Dex não foi capaz de consolar uma mulher que havia perdido o gato, último resquício de uma casamento acabado. Dex sem o grilo, cliente sem o gato. Diante do fracasso, elu resolveu dedicar-se ao estudo necessário. Com o tempo, tornara-se reconhecide como mestre de seu ofício. Os grilos foram esquecidos por um tempo, o símbolo de um anseio maior, pois a realização no serviço do chá havia resolvido o problema do sentido.

Mas a busca pelo sentido é bicho resistente, não morre tão fácil. Logo o vazio e a falta de sentido se tornam problema de novo e a busca pelo grilo do sentido reacende. Porém, ao pesquisar, dá-se conta de que se há grilos em Panga, estão na região do planeta deixada intocada. Parte da lua é proibida para os humanos, só vida selvagem e robôs podem viver lá e os últimos grilos, se ainda existem, estão numa região onda há um velho mosteiro abandonado nessa parte da lua. Quase que inconscientemente, Dex toma o rumo desse novo desconhecido.

Alguns quilômetros floresta a dentro e Dex encontra seu novo mestre. Se antes o mestre era todo mundo que precisava de uma caneca de chá e ouvidos atenciosos, agora o mestre é um robô chamado Esplêndido Chapéu de Musgo Sarapintado ou apenas Chapéu de Musgo para os humanos que tem essa mania de encurtar nomes. Aqui cabe uma observação: todos os nomes de robôs lembram nomes de  mestres zen como Montanha da Raiz-Amarela Amarga ou Fonte-Sul da Montanha. As interações entre Dex e Chapéu de Musgo confirmam o link com o zen. A fascinação e olhar fresco com que o robô vê a humanidade em Dex e nas suas coisas é digna de uma história zen.

Chapéu de Musgo explica coisas sobre os robôs, como eles vivem e o que fazem. Basicamente, depois do acordo com os humanos, eles foram para as florestas para observar o mundo orgânico, aquela realidade que mais se afasta do que esperaríamos de robôs, amiúde caracterizados como seres puramente lógicos. Os robôs de Becky Chambers são máquinas com mentes que percebem a realidade de modo fluido, orgânico. Dex usa tais palavras para se referir a Chapéu de Musgo, inclusive.

Cada robô é um indivíduo com áreas de interesse e se dedicam intensamente ao que gostam, alguns querem observar pássaros, outros peixes, outros estalagmites crescendo em uma caverna. Chapéu de Musgo não tem um foco, tudo o fascina, praticamente um robô renascentista. Além disso e por causa disso, ele tem uma missão: depois de tanto tempo afastados, os robôs decidiram perguntar aos humanos do que eles precisam. E para obter essa resposta ele pretende andar por toda a lua perguntando a um grande número de pessoas e coletando respostas.

Ao confrontar sua missão com a aventura que Dex escolheu para si, o robô propõe uma troca: ele ajuda Dex e Dex o leva pelos caminhos das vilas explicando o mundo humano atual para que o robô possa entender melhor e executar bem sua missão.

• Entradas de dados extraídas
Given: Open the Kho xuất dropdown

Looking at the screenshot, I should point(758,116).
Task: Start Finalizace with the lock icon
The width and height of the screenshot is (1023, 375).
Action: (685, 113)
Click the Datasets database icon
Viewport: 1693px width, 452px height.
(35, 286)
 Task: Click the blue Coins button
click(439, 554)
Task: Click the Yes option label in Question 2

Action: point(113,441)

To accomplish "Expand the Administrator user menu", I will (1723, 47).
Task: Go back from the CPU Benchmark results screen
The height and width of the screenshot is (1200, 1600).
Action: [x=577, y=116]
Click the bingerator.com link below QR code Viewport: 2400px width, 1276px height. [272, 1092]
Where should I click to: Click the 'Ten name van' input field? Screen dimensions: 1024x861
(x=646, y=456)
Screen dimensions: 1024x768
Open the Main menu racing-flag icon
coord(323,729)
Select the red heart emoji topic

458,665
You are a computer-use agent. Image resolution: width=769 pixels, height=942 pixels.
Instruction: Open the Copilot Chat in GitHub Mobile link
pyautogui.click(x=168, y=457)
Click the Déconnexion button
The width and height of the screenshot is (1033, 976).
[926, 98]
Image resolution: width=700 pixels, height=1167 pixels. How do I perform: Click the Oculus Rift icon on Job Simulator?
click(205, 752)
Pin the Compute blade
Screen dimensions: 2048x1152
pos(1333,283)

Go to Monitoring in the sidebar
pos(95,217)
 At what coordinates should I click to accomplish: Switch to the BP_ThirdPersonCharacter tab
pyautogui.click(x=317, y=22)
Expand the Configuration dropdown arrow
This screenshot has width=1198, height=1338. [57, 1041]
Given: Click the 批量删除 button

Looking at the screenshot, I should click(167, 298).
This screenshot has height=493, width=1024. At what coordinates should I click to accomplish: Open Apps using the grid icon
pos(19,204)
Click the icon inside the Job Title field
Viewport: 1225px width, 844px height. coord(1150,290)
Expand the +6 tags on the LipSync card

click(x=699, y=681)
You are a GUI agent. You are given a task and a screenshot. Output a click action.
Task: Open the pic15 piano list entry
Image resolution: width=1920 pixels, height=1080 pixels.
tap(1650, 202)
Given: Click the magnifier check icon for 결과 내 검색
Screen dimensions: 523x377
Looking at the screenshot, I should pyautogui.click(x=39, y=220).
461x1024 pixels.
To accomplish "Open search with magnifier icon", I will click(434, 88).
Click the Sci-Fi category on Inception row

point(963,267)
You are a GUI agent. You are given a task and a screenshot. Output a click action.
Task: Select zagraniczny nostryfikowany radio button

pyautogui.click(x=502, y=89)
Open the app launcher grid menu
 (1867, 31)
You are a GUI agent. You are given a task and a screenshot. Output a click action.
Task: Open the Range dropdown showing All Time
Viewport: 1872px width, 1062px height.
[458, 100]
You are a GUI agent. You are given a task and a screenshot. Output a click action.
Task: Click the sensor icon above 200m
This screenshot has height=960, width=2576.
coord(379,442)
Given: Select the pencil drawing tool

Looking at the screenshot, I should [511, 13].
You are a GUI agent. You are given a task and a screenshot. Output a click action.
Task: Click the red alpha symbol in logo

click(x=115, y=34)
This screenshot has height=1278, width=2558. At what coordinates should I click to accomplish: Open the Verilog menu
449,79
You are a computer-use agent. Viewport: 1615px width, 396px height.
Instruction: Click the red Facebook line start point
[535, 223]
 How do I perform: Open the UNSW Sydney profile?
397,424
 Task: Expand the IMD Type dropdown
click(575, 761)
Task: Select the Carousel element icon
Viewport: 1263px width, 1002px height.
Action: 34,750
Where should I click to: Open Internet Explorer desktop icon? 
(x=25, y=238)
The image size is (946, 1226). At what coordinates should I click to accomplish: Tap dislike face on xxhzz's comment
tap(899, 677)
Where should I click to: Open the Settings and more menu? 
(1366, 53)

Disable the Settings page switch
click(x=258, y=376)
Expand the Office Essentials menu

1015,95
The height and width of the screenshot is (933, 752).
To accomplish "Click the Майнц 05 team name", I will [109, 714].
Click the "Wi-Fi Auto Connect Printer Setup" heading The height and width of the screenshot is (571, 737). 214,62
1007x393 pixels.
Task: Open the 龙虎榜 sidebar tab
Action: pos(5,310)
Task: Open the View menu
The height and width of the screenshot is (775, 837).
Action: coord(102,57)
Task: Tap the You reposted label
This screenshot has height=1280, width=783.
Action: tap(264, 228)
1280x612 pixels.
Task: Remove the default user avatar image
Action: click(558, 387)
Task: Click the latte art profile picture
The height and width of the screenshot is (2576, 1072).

• Tarefas propostas
(1) Transcreva o trecho do texto sobre Dex e o robô Chapéu de Musgo, começando em "Ao confrontar sua" e indo até "bem sua missão.".
(2) Informe quantas linhas dos registros contêm a palavra "button", respondendo apenas com o número.
O texto e os registros não têm nenhuma relação entre si.

• Respostas esperadas
(1)
Ao confrontar sua missão com a aventura que Dex escolheu para si, o robô propõe uma troca: ele ajuda Dex e Dex o leva pelos caminhos das vilas explicando o mundo humano atual para que o robô possa entender melhor e executar bem sua missão.

(2) 4